── ARTICLE ──

Speaking of which, your correspondent was invited to participate in a panel Thursday evening at dinner on Criminal Justice and the Press along with Conor Friedersdorf of The Atlantic and Reihan Salam of National Review, both of whom seemed like fine gentlemen, from the little we got to visit. Friedersdorf is more of a reporter's reporter; Salam more of a pundit. Both were smart as a whip. We followed Asa Hutchison, the former DEA chief, now governor of Arkansas, who has signed on to the Texas Public Policy Foundation's Right on Crime principles. (So they had Grits punching above his weight, in other words.)
As luck would have it, Vikrant Reddy, our dapper moderator, threw me a softball on the first question, asking about a subject I'd written about on Grits related to journalistic form and its impact on policy content as it pertains to the anecdotal lead, or what the NY Times managing editor for standards dubbed, "the stranger in the story." Since I was harking to journalistic practices dating to when Salam and Friedersdorf were probably in grade school, it was perhaps a bit unfair to ask them to respond, but both did, gamely, with Salam generously agreeing with my pet theory.

───
── RECORDS PROVIDED ──

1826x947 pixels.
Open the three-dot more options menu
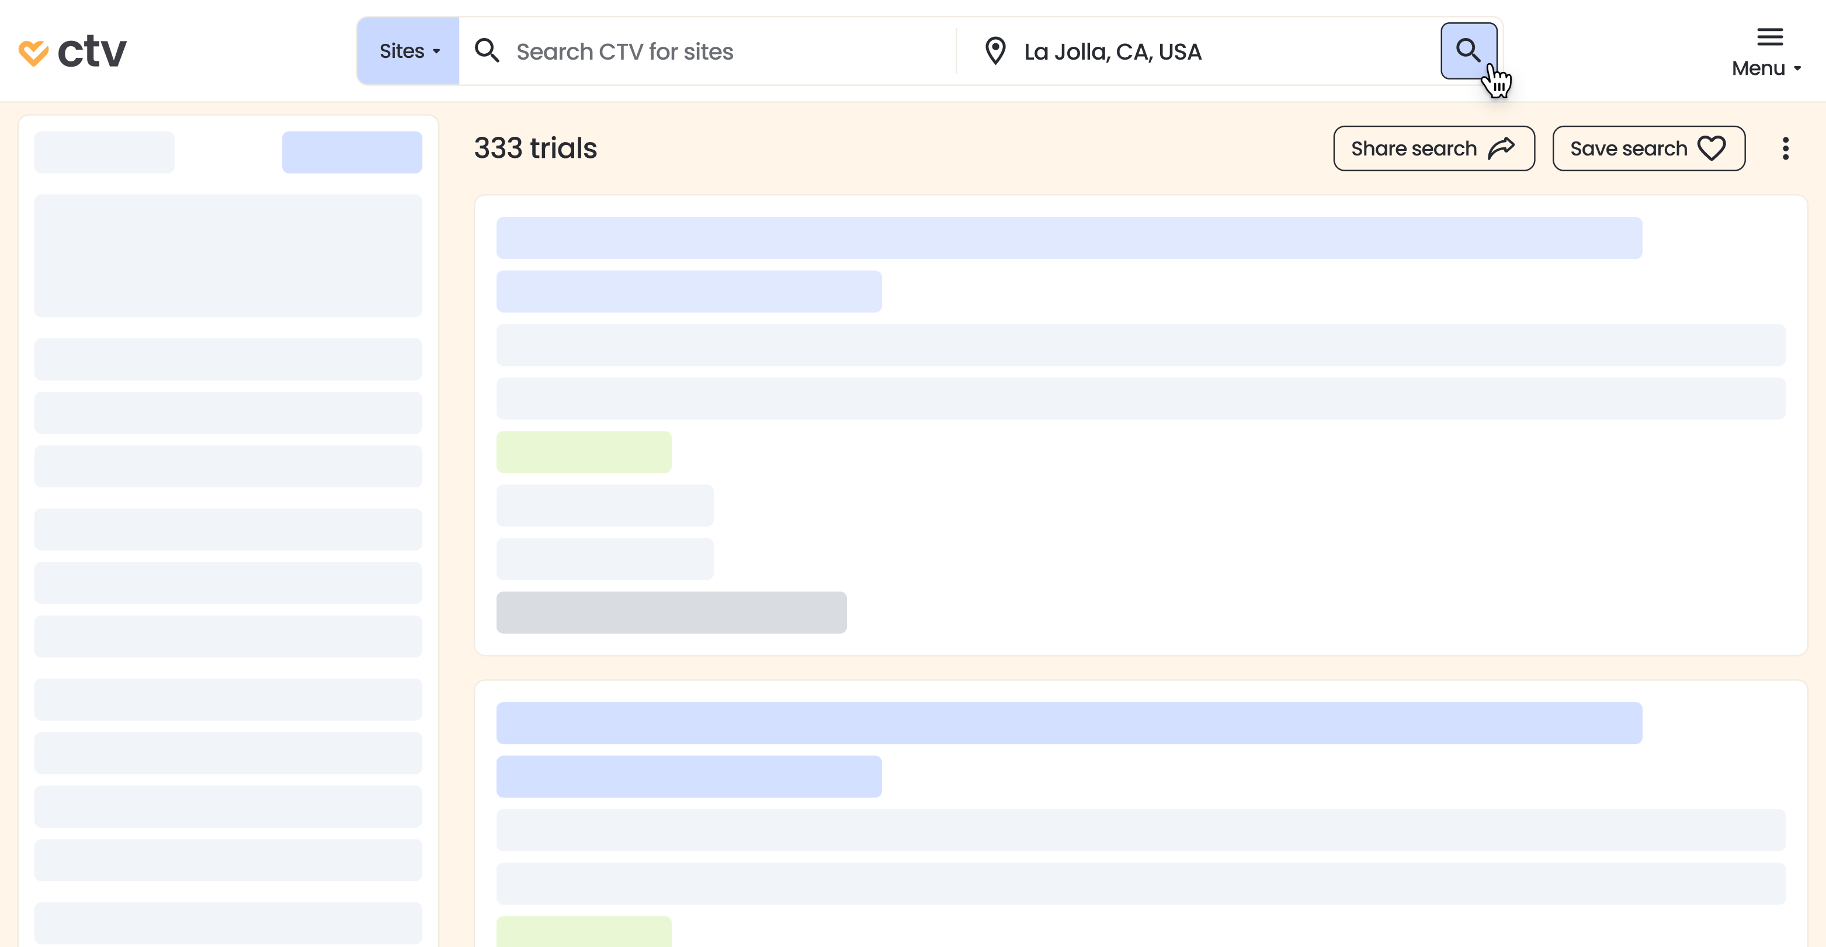point(1786,148)
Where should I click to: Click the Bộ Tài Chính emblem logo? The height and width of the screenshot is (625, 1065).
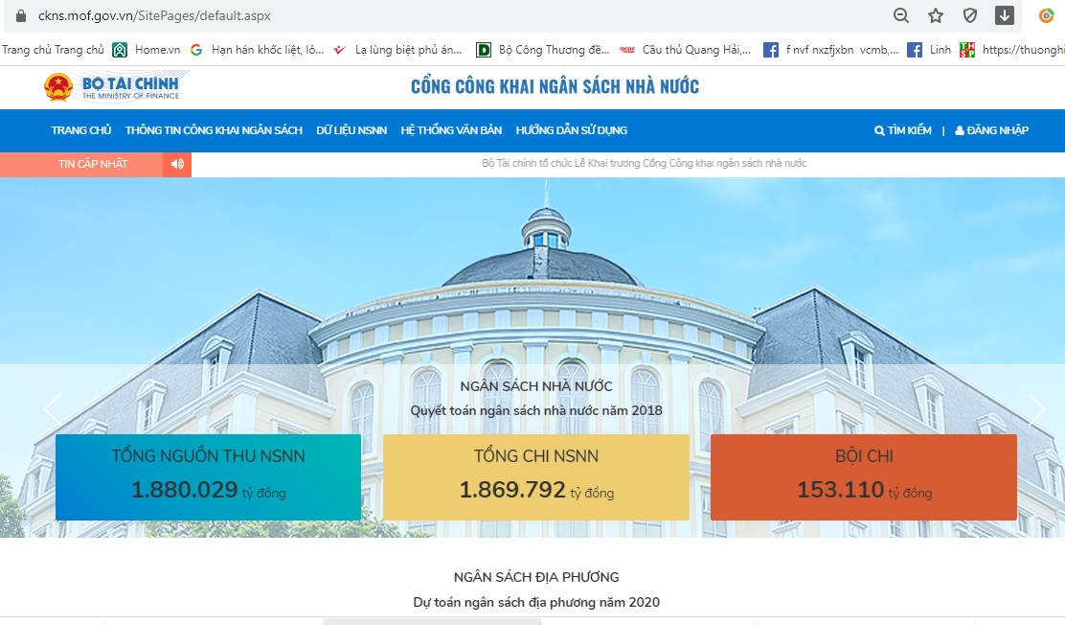pyautogui.click(x=58, y=87)
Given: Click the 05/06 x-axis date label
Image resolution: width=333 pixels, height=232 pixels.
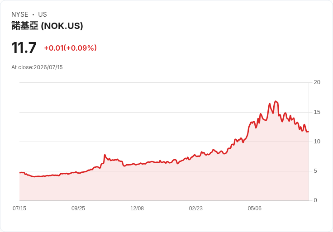Looking at the screenshot, I should 254,208.
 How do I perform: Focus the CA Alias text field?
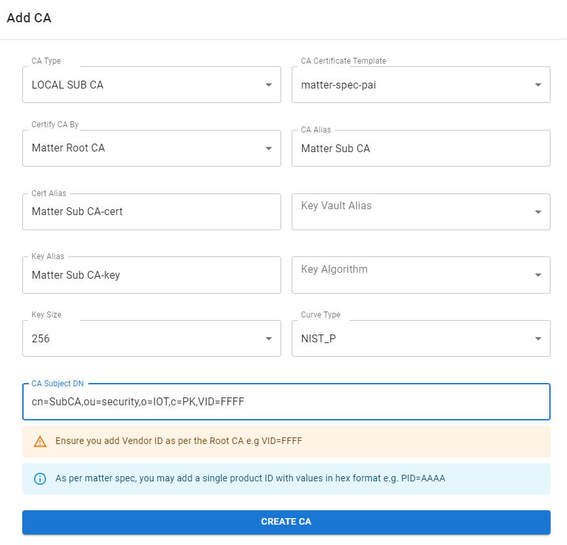[420, 149]
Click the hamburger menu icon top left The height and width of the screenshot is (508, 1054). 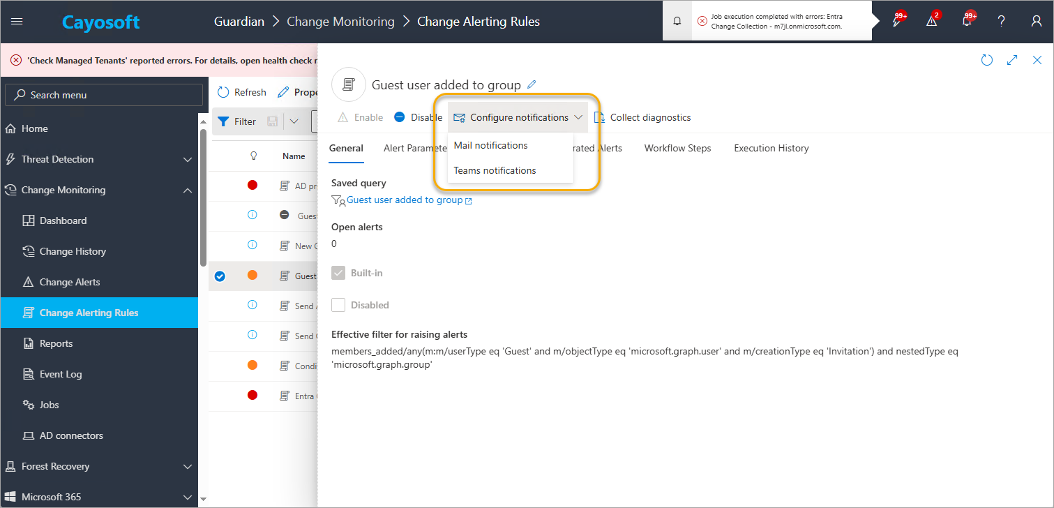click(x=17, y=20)
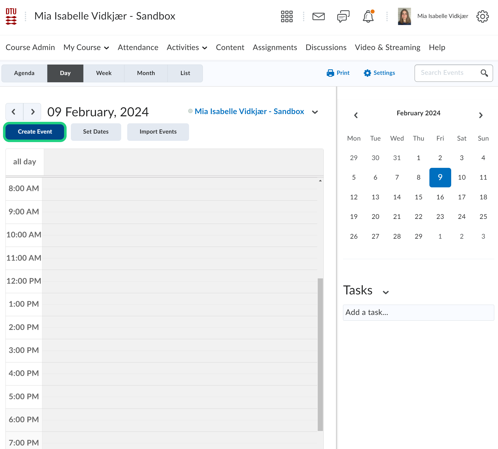Open the subscription alerts chat bubbles icon
Image resolution: width=498 pixels, height=449 pixels.
coord(343,17)
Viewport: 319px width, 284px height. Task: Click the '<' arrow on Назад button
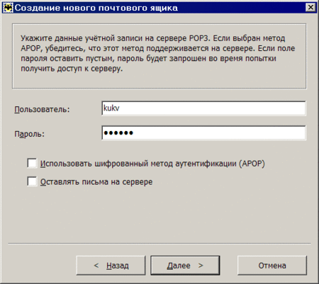96,266
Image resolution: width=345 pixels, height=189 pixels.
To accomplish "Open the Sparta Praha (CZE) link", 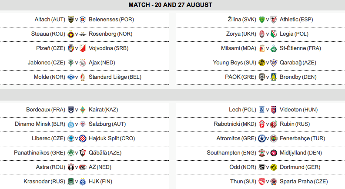I will (304, 182).
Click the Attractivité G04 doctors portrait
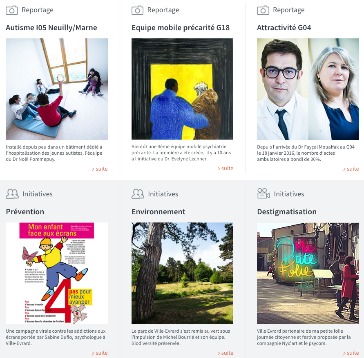The image size is (364, 358). tap(308, 89)
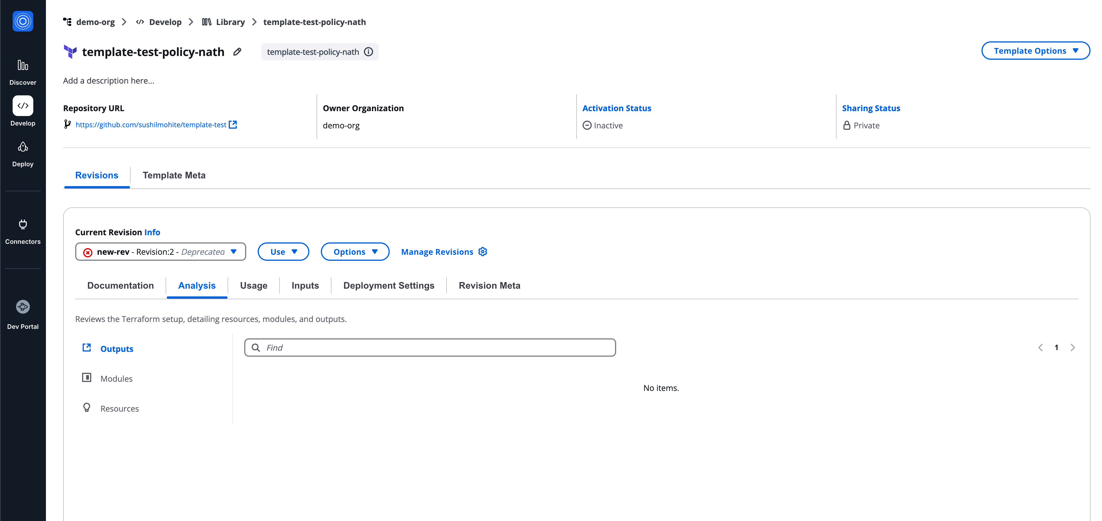Click the Manage Revisions gear icon
This screenshot has width=1102, height=521.
(x=483, y=252)
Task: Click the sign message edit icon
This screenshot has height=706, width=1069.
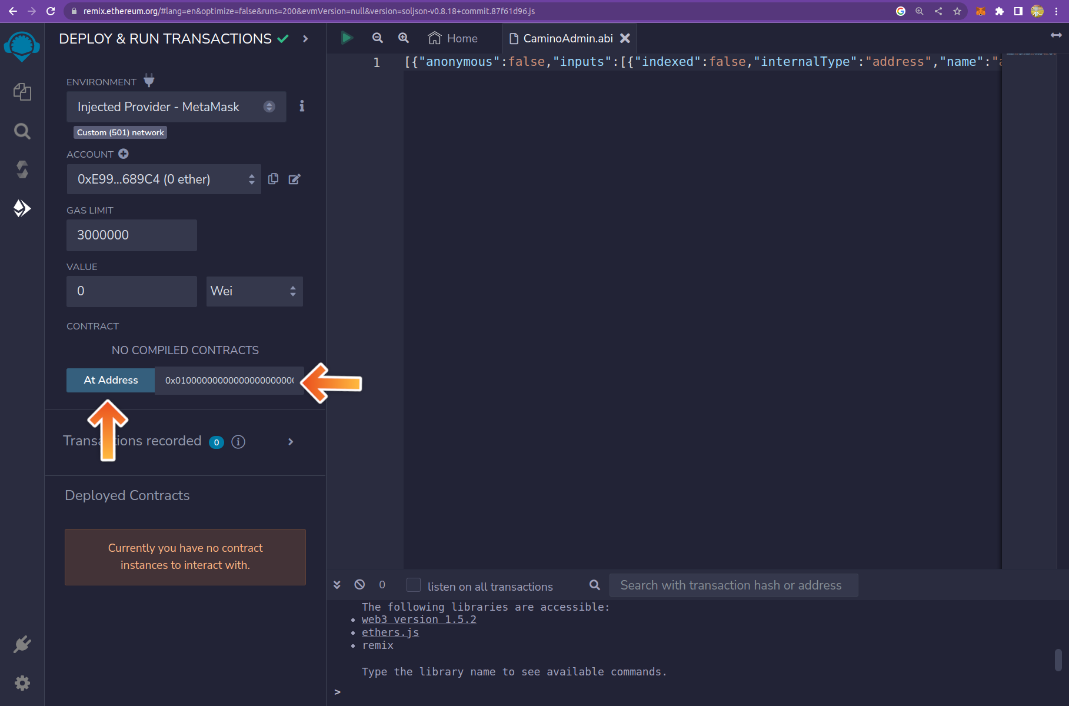Action: pos(294,179)
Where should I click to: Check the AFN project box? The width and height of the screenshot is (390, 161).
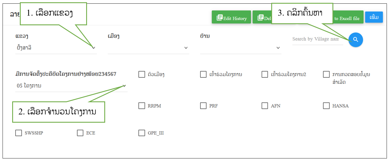pyautogui.click(x=265, y=106)
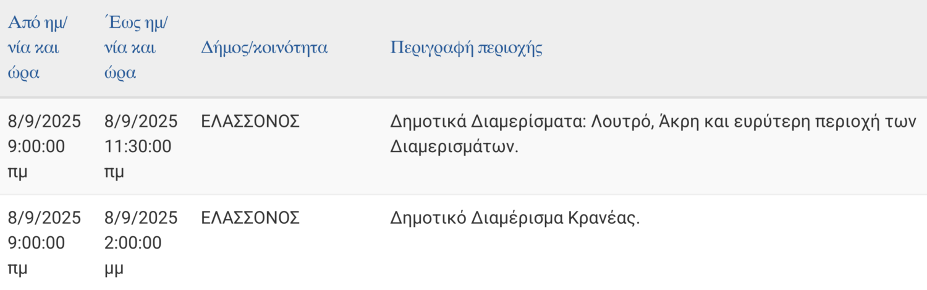Click the word "Διαμερισμάτων." in first description
This screenshot has height=290, width=927.
coord(454,148)
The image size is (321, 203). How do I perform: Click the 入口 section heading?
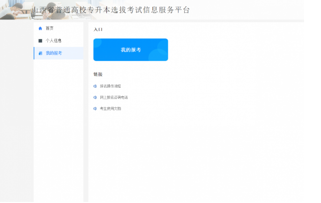[x=98, y=30]
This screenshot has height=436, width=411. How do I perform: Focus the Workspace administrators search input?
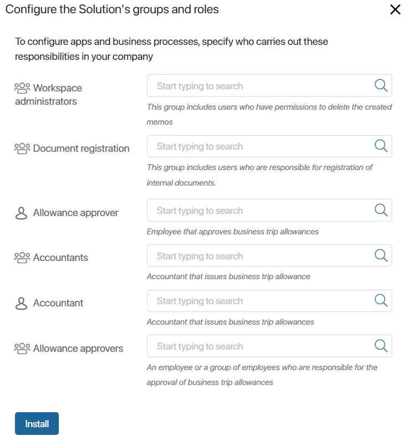tap(269, 86)
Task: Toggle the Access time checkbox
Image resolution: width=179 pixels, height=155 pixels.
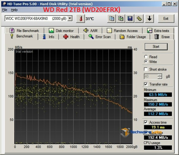Action: click(x=146, y=122)
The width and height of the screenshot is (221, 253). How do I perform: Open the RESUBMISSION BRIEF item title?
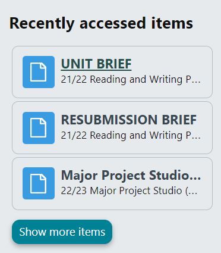pyautogui.click(x=129, y=120)
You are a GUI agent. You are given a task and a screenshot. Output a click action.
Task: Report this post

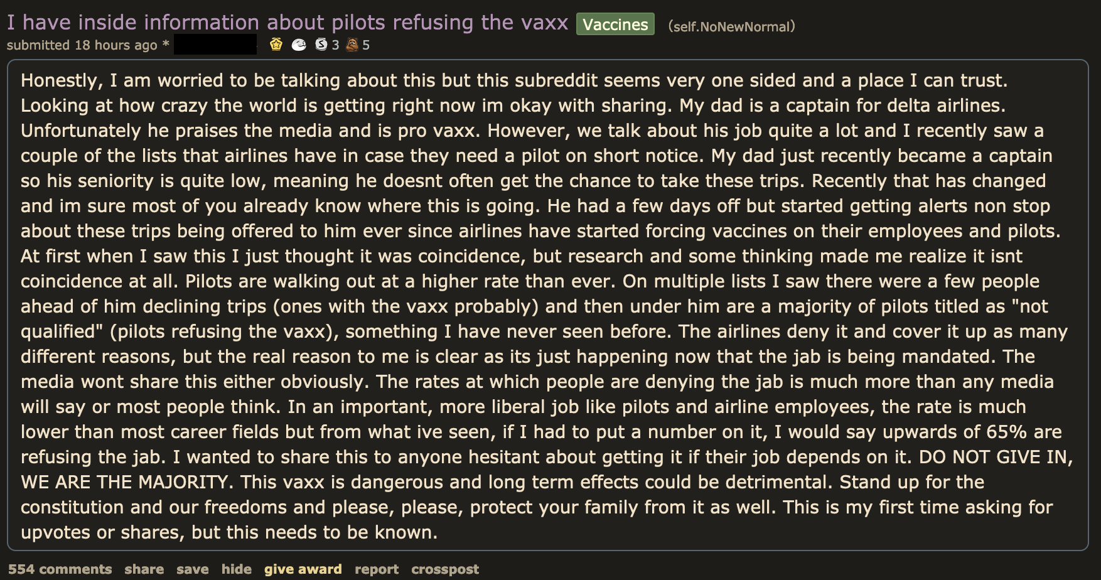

───

## EXERCISE REQUIREMENTS
**A.** Answer these questions using the panel post:
(i) Which publication is Conor Friedersdorf with?
(ii) Who moderated the panel?
(iii) What did the NY Times managing editor for standards call the anecdotal lead?
**B.** From the panel post, pull out the passage between "Speaking of which, your" and "in other words.)", inclusive.

## SET OF ANSWERS
**A.**
(i) The Atlantic
(ii) Vikrant Reddy
(iii) "the stranger in the story"

**B.**
Speaking of which, your correspondent was invited to participate in a panel Thursday evening at dinner on Criminal Justice and the Press along with Conor Friedersdorf of The Atlantic and Reihan Salam of National Review, both of whom seemed like fine gentlemen, from the little we got to visit. Friedersdorf is more of a reporter's reporter; Salam more of a pundit. Both were smart as a whip. We followed Asa Hutchison, the former DEA chief, now governor of Arkansas, who has signed on to the Texas Public Policy Foundation's Right on Crime principles. (So they had Grits punching above his weight, in other words.)